━━ Page extract ━━

In addition, the IJ reasonably found that it was implausible that Yang would “hide” and work in Shanghai when he had officially registered to reside there. We have held that “in assessing the credibility of an asylum applicant’s testimony, an IJ is entitled to consider whether the applicant’s story is inherently implausible.” Wensheng Yan v. Mukasey, 509 F.3d 63, 66 (2d Cir. 2007) (per curiam). Here, because the IJ’s finding was tethered to the record, we will not disturb it.

The IJ also reasonably found it implausible that Yang did not have his wife join him in Shanghai and that he only spoke to his wife one time after they went into hiding. In light of Yang’s varying responses to questions regarding why his wife did not join him in Shanghai, as well as his claim that he did not speak to his wife in 2002 even though she was at her parents’ home when he called, the IJ was justified in finding these aspects of Yang’s testimony implausible. See id.
Having called Yang’s testimony into question, the IJ also reasonably found that the absence of corroborative evidence further undermined his credibility. See Zhou Yun Zhang v. INS, 386 F.3d 66, 78 (2d Cir. 2004) overruled in part on other grounds by Shi Liang Lin v. U.S. Dep’t of Justice, 494 F.3d 296, 305 (2d Cir. 2007) (en banc).

Although we have identified errors in the IJ’s decision, these errors notwithstanding, his adverse credibility finding was, as a whole, supported by substantial evidence. See Tu Lin, 446 F.3d at 402. Accordingly, remand is not required because we can confidently predict that the agency would reach the same decision, absent any errors. See Xiao Ji Chen, 421 F.3d at 339-40.

Because the only evidence of a threat to Yang’s life or freedom or a likelihood that he would be tortured depended upon his credibility, the adverse credibility determination in this case necessarily precludes success on his claims for withholding of removal and relief under the CAT, which rested on the same factual predicate. See Paul v. Gonzales, 444 F.3d 148, 156 (2d Cir. 2006).

For the foregoing reasons, the petition for review is DENIED. As we have completed our review, the pending motion for a stay of removal in this petition is DISMISSED as moot.

━━━
━━ Data lines ━━

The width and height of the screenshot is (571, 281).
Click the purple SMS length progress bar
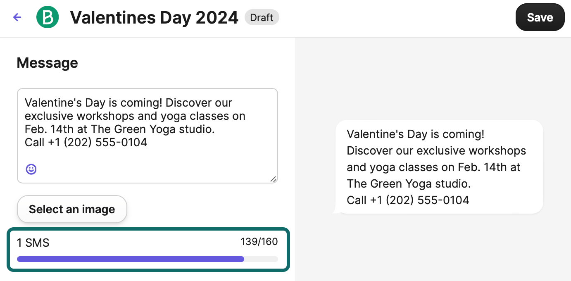(x=131, y=259)
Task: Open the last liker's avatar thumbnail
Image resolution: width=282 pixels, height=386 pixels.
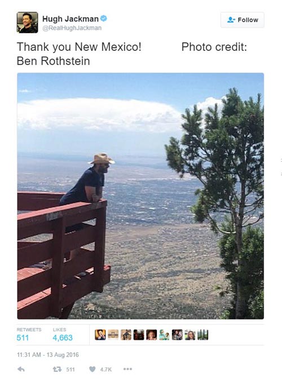Action: (202, 335)
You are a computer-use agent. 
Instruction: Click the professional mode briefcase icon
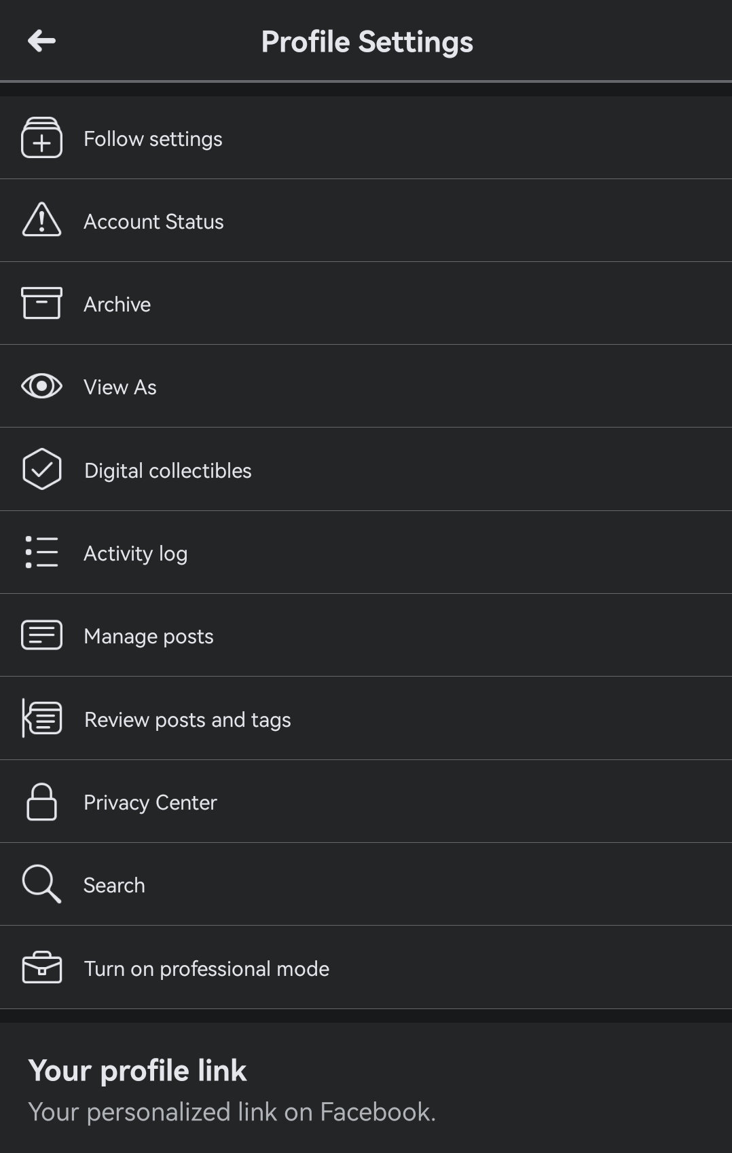click(x=41, y=967)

━━━

→ Instructions
- A) Quote the passage of the court opinion excerpt between "In addition, the" and "not disturb it.", inclusive.
- B) According to the court opinion excerpt, why did the IJ find it implausible that Yang would hide and work in Shanghai?
- C) Summarize the court opinion excerpt in three sentences.

→ Answers for the exercise
- A)
In addition, the IJ reasonably found that it was implausible that Yang would “hide” and work in Shanghai when he had officially registered to reside there. We have held that “in assessing the credibility of an asylum applicant’s testimony, an IJ is entitled to consider whether the applicant’s story is inherently implausible.” Wensheng Yan v. Mukasey, 509 F.3d 63, 66 (2d Cir. 2007) (per curiam). Here, because the IJ’s finding was tethered to the record, we will not disturb it.

- B) Yang had officially registered to reside in Shanghai.

- C) The court upheld the IJ's findings that parts of Yang's testimony were implausible, including his claim to be hiding in Shanghai while officially registered there and his account of contact with his wife, and held that the lack of corroborating evidence further undermined his credibility. Despite some errors, the adverse credibility finding was supported by substantial evidence as a whole, so remand was not required. Because his withholding of removal and CAT claims depended on his credibility, the petition for review was denied and the motion for a stay of removal was dismissed as moot.